**REQUIREMENT**
The result should be a verbatim copy of the whole listing.

==== SUPPLIED RECORDS ====

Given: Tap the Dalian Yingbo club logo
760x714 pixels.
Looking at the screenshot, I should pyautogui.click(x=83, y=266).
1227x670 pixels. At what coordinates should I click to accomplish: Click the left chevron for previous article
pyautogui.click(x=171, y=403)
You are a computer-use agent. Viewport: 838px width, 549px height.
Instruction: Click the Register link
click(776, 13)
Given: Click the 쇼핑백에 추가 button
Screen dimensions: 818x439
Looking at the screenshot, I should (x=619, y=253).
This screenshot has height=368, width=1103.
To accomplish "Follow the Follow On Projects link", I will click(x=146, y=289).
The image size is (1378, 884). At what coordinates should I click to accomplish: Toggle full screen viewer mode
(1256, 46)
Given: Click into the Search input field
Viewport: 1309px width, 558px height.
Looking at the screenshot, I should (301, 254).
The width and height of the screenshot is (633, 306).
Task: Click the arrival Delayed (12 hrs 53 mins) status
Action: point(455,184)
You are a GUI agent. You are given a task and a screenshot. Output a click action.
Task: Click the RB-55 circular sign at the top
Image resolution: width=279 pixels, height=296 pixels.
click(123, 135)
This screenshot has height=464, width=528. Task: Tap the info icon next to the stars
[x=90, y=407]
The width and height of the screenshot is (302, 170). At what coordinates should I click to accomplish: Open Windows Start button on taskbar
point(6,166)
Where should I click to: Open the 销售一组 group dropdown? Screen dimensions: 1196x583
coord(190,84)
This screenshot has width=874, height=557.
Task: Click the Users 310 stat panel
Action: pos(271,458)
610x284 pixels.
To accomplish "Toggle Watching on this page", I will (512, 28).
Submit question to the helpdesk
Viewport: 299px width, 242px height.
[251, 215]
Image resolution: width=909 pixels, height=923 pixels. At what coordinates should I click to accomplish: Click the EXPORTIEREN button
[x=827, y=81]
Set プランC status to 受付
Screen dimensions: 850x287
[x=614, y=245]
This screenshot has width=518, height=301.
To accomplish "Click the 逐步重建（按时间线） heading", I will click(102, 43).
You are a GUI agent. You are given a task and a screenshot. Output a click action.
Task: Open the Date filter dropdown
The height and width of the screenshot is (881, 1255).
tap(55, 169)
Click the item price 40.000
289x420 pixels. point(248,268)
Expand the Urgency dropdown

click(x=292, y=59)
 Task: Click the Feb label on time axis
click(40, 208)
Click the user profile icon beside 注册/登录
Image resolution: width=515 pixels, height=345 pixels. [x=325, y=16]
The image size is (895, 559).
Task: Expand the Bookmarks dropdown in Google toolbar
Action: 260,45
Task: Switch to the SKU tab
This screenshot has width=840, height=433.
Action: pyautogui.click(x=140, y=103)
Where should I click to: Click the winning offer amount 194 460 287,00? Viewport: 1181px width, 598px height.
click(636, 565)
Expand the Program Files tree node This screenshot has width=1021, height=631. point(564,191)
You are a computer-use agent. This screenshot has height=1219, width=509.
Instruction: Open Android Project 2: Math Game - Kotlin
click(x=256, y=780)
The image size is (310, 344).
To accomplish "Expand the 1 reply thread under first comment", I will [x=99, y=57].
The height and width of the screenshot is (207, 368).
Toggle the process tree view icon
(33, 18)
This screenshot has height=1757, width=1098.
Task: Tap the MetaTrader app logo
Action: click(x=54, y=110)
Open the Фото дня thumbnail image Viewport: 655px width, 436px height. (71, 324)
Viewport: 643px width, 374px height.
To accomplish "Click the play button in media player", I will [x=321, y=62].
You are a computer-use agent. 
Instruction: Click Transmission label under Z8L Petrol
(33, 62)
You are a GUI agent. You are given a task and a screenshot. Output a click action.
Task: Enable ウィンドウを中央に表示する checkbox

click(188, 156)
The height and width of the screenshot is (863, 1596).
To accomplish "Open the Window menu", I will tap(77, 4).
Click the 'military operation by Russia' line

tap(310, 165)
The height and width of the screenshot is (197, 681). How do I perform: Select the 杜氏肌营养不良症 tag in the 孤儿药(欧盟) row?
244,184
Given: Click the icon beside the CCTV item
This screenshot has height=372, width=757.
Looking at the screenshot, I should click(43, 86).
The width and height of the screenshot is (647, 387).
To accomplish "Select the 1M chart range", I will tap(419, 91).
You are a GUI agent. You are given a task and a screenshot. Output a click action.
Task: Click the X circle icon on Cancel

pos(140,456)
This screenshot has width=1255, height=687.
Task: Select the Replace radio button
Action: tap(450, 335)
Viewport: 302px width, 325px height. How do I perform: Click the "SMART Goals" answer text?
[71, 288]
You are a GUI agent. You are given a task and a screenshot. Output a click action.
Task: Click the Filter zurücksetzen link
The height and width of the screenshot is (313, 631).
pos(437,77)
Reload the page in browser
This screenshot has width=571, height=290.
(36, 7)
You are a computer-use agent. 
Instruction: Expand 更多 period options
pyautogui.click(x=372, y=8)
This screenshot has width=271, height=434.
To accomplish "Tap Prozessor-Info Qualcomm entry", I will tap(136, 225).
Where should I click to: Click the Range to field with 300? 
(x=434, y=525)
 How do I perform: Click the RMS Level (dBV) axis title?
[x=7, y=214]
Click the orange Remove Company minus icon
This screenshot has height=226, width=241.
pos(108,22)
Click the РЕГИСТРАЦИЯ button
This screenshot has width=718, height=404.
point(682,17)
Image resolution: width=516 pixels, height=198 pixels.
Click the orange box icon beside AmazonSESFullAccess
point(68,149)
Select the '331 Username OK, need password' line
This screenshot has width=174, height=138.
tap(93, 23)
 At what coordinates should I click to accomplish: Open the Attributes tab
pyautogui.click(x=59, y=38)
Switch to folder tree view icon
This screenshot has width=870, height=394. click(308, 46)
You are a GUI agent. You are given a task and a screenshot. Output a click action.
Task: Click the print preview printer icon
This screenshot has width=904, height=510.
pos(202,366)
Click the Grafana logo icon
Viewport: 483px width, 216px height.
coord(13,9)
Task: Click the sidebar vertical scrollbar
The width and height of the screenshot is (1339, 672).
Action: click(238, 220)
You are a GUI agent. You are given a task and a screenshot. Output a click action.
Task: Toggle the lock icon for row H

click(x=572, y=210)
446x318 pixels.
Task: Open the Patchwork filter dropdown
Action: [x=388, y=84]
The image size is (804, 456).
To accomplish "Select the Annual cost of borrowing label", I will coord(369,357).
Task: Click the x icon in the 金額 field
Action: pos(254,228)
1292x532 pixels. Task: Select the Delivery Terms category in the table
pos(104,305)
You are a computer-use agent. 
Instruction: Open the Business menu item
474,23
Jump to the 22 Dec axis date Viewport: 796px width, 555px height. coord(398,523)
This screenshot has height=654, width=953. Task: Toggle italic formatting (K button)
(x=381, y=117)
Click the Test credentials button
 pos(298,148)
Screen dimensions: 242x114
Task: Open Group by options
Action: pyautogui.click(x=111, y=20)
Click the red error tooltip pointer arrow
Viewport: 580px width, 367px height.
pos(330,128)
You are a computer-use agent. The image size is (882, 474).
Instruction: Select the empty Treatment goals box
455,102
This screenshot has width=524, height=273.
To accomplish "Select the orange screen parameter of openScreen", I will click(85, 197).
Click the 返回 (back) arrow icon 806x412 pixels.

====

**RESULT BELOW**
Given: Tap the Dalian Yingbo club logo
760x714 pixels.
Looking at the screenshot, I should pyautogui.click(x=83, y=266).
1227x670 pixels. At what coordinates should I click to accomplish: Click the left chevron for previous article
pyautogui.click(x=171, y=403)
You are a computer-use agent. Viewport: 838px width, 549px height.
Instruction: Click the Register link
click(776, 13)
Given: Click the 쇼핑백에 추가 button
Screen dimensions: 818x439
Looking at the screenshot, I should (x=619, y=253).
This screenshot has height=368, width=1103.
To accomplish "Follow the Follow On Projects link", I will click(x=146, y=289).
The image size is (1378, 884). At what coordinates should I click to accomplish: Toggle full screen viewer mode
(1256, 46)
Given: Click into the Search input field
Viewport: 1309px width, 558px height.
Looking at the screenshot, I should (301, 254).
The width and height of the screenshot is (633, 306).
Task: Click the arrival Delayed (12 hrs 53 mins) status
Action: point(455,184)
You are a GUI agent. You are given a task and a screenshot. Output a click action.
Task: Click the RB-55 circular sign at the top
Image resolution: width=279 pixels, height=296 pixels.
click(123, 135)
This screenshot has height=464, width=528. Task: Tap the info icon next to the stars
[x=90, y=407]
The width and height of the screenshot is (302, 170). At what coordinates should I click to accomplish: Open Windows Start button on taskbar
point(6,166)
Where should I click to: Open the 销售一组 group dropdown? Screen dimensions: 1196x583
coord(190,84)
This screenshot has width=874, height=557.
Task: Click the Users 310 stat panel
Action: pos(271,458)
610x284 pixels.
To accomplish "Toggle Watching on this page", I will (512, 28).
Submit question to the helpdesk
Viewport: 299px width, 242px height.
[251, 215]
Image resolution: width=909 pixels, height=923 pixels. At what coordinates should I click to accomplish: Click the EXPORTIEREN button
[x=827, y=81]
Set プランC status to 受付
Screen dimensions: 850x287
[x=614, y=245]
This screenshot has width=518, height=301.
To accomplish "Click the 逐步重建（按时间线） heading", I will click(102, 43).
You are a GUI agent. You are given a task and a screenshot. Output a click action.
Task: Open the Date filter dropdown
The height and width of the screenshot is (881, 1255).
tap(55, 169)
Click the item price 40.000
289x420 pixels. point(248,268)
Expand the Urgency dropdown

click(x=292, y=59)
 Task: Click the Feb label on time axis
click(40, 208)
Click the user profile icon beside 注册/登录
Image resolution: width=515 pixels, height=345 pixels. [x=325, y=16]
The image size is (895, 559).
Task: Expand the Bookmarks dropdown in Google toolbar
Action: 260,45
Task: Switch to the SKU tab
This screenshot has width=840, height=433.
Action: pyautogui.click(x=140, y=103)
Where should I click to: Click the winning offer amount 194 460 287,00? Viewport: 1181px width, 598px height.
click(636, 565)
Expand the Program Files tree node This screenshot has width=1021, height=631. point(564,191)
You are a computer-use agent. This screenshot has height=1219, width=509.
Instruction: Open Android Project 2: Math Game - Kotlin
click(x=256, y=780)
The image size is (310, 344).
To accomplish "Expand the 1 reply thread under first comment", I will [x=99, y=57].
The height and width of the screenshot is (207, 368).
Toggle the process tree view icon
(33, 18)
This screenshot has height=1757, width=1098.
Task: Tap the MetaTrader app logo
Action: click(x=54, y=110)
Open the Фото дня thumbnail image Viewport: 655px width, 436px height. (71, 324)
Viewport: 643px width, 374px height.
To accomplish "Click the play button in media player", I will [x=321, y=62].
You are a computer-use agent. 
Instruction: Click Transmission label under Z8L Petrol
(33, 62)
You are a GUI agent. You are given a task and a screenshot. Output a click action.
Task: Enable ウィンドウを中央に表示する checkbox

click(188, 156)
The height and width of the screenshot is (863, 1596).
To accomplish "Open the Window menu", I will tap(77, 4).
Click the 'military operation by Russia' line

tap(310, 165)
The height and width of the screenshot is (197, 681). How do I perform: Select the 杜氏肌营养不良症 tag in the 孤儿药(欧盟) row?
244,184
Given: Click the icon beside the CCTV item
This screenshot has height=372, width=757.
Looking at the screenshot, I should click(43, 86).
The width and height of the screenshot is (647, 387).
To accomplish "Select the 1M chart range", I will tap(419, 91).
You are a GUI agent. You are given a task and a screenshot. Output a click action.
Task: Click the X circle icon on Cancel

pos(140,456)
This screenshot has width=1255, height=687.
Task: Select the Replace radio button
Action: tap(450, 335)
Viewport: 302px width, 325px height. How do I perform: Click the "SMART Goals" answer text?
[71, 288]
You are a GUI agent. You are given a task and a screenshot. Output a click action.
Task: Click the Filter zurücksetzen link
The height and width of the screenshot is (313, 631).
pos(437,77)
Reload the page in browser
This screenshot has width=571, height=290.
(36, 7)
You are a computer-use agent. 
Instruction: Expand 更多 period options
pyautogui.click(x=372, y=8)
This screenshot has width=271, height=434.
To accomplish "Tap Prozessor-Info Qualcomm entry", I will tap(136, 225).
Where should I click to: Click the Range to field with 300? 
(x=434, y=525)
 How do I perform: Click the RMS Level (dBV) axis title?
[x=7, y=214]
Click the orange Remove Company minus icon
This screenshot has height=226, width=241.
pos(108,22)
Click the РЕГИСТРАЦИЯ button
This screenshot has width=718, height=404.
point(682,17)
Image resolution: width=516 pixels, height=198 pixels.
Click the orange box icon beside AmazonSESFullAccess
point(68,149)
Select the '331 Username OK, need password' line
This screenshot has width=174, height=138.
tap(93, 23)
 At what coordinates should I click to accomplish: Open the Attributes tab
pyautogui.click(x=59, y=38)
Switch to folder tree view icon
This screenshot has width=870, height=394. click(308, 46)
You are a GUI agent. You are given a task and a screenshot. Output a click action.
Task: Click the print preview printer icon
This screenshot has width=904, height=510.
pos(202,366)
Click the Grafana logo icon
Viewport: 483px width, 216px height.
coord(13,9)
Task: Click the sidebar vertical scrollbar
The width and height of the screenshot is (1339, 672).
Action: click(238, 220)
You are a GUI agent. You are given a task and a screenshot. Output a click action.
Task: Toggle the lock icon for row H

click(x=572, y=210)
446x318 pixels.
Task: Open the Patchwork filter dropdown
Action: [x=388, y=84]
The image size is (804, 456).
To accomplish "Select the Annual cost of borrowing label", I will coord(369,357).
Task: Click the x icon in the 金額 field
Action: pos(254,228)
1292x532 pixels. Task: Select the Delivery Terms category in the table
pos(104,305)
You are a computer-use agent. 
Instruction: Open the Business menu item
474,23
Jump to the 22 Dec axis date Viewport: 796px width, 555px height. coord(398,523)
This screenshot has height=654, width=953. Task: Toggle italic formatting (K button)
(x=381, y=117)
Click the Test credentials button
 pos(298,148)
Screen dimensions: 242x114
Task: Open Group by options
Action: pyautogui.click(x=111, y=20)
Click the red error tooltip pointer arrow
Viewport: 580px width, 367px height.
pos(330,128)
You are a computer-use agent. The image size is (882, 474).
Instruction: Select the empty Treatment goals box
455,102
This screenshot has width=524, height=273.
To accomplish "Select the orange screen parameter of openScreen", I will click(85, 197).
Click the 返回 (back) arrow icon 806x412 pixels.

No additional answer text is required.